After hearing Kesa perform koto music, Lord Kiyomori begins to sympathize with Morito. He decides to give Morito a chance to compete for Kesa’s hand. Morito enters a horse race in which Wataru is competing, and outrides him. However, after the race is over, he nearly attacks Wataru at a “Forget the Race” dinner, visibly disturbing everyone around him.

Morito goes to speak to Kesa. At Kesa's request, her handmaid Tone tells Morito that Kesa has gone to visit her aunt. Morito goes to the aunt's home and discovers the lie. He forces the aunt to write a note to Kesa claiming she is ill and needs Kesa to come and see her. Kesa is terrified to find Morito waiting for her. When Morito threatens to kill Wataru and Kesa and her aunt if he cannot have his way, Kesa tells him she will fulfill his heart’s desires. She agrees to a plan for Morito to kill Wataru and claim her once she is widowed.

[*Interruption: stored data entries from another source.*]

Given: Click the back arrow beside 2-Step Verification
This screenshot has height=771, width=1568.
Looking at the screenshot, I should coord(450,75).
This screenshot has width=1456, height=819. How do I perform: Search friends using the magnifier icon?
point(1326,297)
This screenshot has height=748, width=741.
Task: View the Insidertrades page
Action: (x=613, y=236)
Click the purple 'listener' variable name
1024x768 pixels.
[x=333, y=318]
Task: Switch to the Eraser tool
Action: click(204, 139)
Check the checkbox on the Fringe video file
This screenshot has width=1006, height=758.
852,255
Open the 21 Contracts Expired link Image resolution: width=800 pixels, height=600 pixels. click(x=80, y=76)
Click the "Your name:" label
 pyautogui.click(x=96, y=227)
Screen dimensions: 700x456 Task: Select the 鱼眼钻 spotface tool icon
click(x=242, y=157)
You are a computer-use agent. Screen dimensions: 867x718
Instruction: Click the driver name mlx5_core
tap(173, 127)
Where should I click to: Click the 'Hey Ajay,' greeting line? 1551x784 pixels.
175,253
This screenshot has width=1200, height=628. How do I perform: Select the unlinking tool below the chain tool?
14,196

Kesa returns home and behaves generously to Tone and lovingly to Wataru. After everyone has gone to bed, Morito sneaks into the bedroom and kills the figure beneath the blankets with his sword. He is horrified to discover that he has killed Kesa. Realizing that Kesa has sacrificed herself rather than subject herself or anyone else to his insanity, Morito fruitlessly begs Wataru to kill him in penance. As Wataru mourns his dead wife, Morito kneels in the courtyard, cuts off his samurai topknot and vows to live thereafter as a monk.

==Cast==

- Kazuo Hasegawa – Endo Morito
- Machiko Kyō – Lady Kesa
- Isao Yamagata – Wataru Watanabe
- Yatarō Kurokawa – Taira no Shigemori
- Kōtarō Bandō – Rokuroh
- Jun Tazaki – Kogenta
- Koreya Senda – Taira no Kiyomori
- Masao Shimizu – Fujiwara no Nobuyori
- Tatsuya Ishiguro – Yachuta
- Kenjirō Uemura – Masanaka
- Gen Shimizu – Saburosuke
- Michiko Araki – Mano
- Yoshie Minami – Tone
- Kikue Mōri – Sawa
- Ryōsuke Kagawa – Yasutada
- Kunitarō Sawamura – Moritada

==Production==
- Yoshinobu Nishioka - Art director

==Reception==
After the Japan Society sponsored a U.S. release of the film in December 1954, Bosley Crowther reviewed it for The New York Times. According to Crowther:

The secret, perhaps, of its rare excitement is the subtlety with which it blends a subterranean flood of hot emotions with the most magnificent flow of surface serenity. The tensions and agonies of violent passions are made to seethe behind a splendid silken screen of stern formality, dignity, self-discipline and sublime esthetic harmonies. The very essence of ancient Japanese culture is rendered a tangible stimulant in this film.On Rotten Tomatoes, the film holds an approval rating of 92%, based on 13 reviews, with an average score of 8.3/10.

==Awards==
Gate of Hell won the grand prize award at the 1954 Cannes Film Festival, a 1954 Academy Honorary Award for Best Foreign Language Film first released in the United States during 1954, along with the Academy Award for Best Costume Design, Color, and the 1954 New York Film Critics Circle Award for Best Foreign Language Film. It won the Golden Leopard at the Locarno International Film Festival.

==Home video==
In the United Kingdom, Gate of Hell was released in 2012 on Blu-ray Disc and DVD as part of the Masters of Cinema line; the next year The Criterion Collection released it in the United States.